• _Work task_
Every line of the records below from the line with "Click the Location path text" up to and including the line with "You are a computer-use agent. 1024x575" must be reproduced exactly, and no line outside that range.

═══ Supplied records

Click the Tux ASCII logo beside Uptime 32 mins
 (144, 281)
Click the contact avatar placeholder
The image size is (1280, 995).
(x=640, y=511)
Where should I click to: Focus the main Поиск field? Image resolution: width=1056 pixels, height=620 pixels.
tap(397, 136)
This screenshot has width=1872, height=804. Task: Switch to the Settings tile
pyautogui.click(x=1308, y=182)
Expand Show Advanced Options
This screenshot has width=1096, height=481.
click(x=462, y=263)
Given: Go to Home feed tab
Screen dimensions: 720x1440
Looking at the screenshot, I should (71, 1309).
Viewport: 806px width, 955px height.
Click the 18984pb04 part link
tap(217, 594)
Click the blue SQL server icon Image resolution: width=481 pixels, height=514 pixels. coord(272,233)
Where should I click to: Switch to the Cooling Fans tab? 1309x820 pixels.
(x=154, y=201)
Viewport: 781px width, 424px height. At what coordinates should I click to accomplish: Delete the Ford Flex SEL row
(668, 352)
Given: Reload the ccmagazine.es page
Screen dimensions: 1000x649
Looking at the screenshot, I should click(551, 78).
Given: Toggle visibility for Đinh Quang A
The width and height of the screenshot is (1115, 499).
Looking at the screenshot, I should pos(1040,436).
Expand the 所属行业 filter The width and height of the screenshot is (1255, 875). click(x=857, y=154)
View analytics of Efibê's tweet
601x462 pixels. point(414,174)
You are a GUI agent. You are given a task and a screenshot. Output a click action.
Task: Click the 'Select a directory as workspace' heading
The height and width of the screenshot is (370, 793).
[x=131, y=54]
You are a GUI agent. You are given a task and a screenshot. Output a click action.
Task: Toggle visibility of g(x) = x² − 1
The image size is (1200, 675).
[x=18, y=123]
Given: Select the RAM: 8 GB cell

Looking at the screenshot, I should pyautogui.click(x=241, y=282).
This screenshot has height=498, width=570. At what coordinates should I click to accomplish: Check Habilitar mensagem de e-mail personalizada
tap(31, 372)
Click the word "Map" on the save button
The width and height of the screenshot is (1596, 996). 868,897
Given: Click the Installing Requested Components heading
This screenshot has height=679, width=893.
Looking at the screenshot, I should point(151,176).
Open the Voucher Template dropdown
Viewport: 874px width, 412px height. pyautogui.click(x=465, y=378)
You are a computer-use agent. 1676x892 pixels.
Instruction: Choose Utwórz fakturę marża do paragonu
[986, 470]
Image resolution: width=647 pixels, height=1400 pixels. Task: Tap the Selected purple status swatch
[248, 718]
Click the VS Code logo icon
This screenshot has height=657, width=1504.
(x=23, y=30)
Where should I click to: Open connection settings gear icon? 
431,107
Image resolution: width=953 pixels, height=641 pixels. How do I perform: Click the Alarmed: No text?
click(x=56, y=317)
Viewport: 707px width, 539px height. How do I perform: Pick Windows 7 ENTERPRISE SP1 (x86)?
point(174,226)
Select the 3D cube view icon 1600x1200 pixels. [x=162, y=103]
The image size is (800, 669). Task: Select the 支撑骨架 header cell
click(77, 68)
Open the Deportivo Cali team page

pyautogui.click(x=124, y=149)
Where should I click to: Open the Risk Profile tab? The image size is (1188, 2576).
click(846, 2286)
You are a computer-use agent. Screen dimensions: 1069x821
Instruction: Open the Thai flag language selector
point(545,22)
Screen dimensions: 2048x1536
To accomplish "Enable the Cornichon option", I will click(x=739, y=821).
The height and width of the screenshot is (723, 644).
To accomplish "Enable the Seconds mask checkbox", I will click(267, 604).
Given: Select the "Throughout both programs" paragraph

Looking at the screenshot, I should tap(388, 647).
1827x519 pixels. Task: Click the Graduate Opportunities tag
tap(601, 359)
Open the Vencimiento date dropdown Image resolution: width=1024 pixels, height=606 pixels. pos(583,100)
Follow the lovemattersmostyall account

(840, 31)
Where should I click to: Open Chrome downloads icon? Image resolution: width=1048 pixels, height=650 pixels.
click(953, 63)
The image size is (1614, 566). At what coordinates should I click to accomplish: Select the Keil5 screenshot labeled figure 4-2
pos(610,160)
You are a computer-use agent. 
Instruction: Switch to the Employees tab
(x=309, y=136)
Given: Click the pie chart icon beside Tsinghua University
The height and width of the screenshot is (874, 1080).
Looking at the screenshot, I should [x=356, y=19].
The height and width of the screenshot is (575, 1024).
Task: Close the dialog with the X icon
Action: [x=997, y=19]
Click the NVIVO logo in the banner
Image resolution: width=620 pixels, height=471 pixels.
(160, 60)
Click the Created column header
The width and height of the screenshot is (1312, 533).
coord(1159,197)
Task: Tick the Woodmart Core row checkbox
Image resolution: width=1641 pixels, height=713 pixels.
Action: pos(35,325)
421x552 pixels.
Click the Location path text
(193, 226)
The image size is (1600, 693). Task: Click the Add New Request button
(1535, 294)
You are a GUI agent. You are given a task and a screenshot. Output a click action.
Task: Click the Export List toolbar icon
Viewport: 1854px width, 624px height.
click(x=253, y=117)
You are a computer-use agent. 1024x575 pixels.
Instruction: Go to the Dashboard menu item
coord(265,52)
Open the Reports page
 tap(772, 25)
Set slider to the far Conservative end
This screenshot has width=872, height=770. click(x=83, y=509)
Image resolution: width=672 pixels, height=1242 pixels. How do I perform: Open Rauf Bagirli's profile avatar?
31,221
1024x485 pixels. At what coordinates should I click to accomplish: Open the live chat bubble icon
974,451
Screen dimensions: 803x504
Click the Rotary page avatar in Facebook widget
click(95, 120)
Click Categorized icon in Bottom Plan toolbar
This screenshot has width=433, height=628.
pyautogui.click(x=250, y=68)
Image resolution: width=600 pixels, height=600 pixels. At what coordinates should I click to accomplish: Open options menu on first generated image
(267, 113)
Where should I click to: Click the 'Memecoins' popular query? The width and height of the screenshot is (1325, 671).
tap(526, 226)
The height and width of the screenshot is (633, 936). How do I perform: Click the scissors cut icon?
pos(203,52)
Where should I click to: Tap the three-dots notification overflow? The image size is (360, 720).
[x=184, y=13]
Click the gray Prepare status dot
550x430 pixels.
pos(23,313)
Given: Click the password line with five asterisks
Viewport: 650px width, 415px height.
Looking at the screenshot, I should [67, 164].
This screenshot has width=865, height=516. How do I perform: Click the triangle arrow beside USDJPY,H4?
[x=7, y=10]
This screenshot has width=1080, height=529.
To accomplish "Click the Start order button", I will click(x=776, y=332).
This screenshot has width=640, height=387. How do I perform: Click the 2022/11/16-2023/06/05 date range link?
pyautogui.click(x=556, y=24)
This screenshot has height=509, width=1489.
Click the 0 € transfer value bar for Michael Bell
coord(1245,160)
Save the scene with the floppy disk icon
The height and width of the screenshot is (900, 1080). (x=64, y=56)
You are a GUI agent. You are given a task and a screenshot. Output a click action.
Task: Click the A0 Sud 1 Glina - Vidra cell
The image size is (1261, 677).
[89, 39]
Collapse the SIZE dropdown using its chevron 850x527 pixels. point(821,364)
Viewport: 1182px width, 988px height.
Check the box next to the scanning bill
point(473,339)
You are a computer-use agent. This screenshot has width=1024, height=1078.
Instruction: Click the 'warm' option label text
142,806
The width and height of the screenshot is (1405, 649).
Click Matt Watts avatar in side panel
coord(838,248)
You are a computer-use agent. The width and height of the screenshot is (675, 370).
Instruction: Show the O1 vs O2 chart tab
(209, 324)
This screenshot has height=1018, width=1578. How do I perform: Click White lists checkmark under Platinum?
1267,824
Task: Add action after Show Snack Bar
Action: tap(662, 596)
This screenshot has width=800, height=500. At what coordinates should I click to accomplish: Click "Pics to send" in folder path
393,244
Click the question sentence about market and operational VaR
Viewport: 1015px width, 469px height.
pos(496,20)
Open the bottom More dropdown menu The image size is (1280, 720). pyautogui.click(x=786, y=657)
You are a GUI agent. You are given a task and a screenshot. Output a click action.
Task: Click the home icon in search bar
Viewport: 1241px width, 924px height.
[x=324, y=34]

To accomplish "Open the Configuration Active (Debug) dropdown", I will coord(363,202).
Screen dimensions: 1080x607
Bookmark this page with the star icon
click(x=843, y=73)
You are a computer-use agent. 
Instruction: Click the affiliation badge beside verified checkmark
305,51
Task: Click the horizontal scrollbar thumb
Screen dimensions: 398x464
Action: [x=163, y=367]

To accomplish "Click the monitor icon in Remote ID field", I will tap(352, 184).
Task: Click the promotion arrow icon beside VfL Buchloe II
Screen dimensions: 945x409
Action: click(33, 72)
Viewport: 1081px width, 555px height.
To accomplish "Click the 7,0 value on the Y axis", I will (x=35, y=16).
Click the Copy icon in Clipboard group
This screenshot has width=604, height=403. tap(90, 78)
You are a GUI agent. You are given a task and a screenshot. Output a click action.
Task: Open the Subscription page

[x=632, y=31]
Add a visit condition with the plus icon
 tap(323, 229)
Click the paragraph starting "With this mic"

══════

• _Reply to the exercise_
Click the Location path text
(193, 226)
The image size is (1600, 693). Task: Click the Add New Request button
(1535, 294)
You are a GUI agent. You are given a task and a screenshot. Output a click action.
Task: Click the Export List toolbar icon
Viewport: 1854px width, 624px height.
click(x=253, y=117)
You are a computer-use agent. 1024x575 pixels.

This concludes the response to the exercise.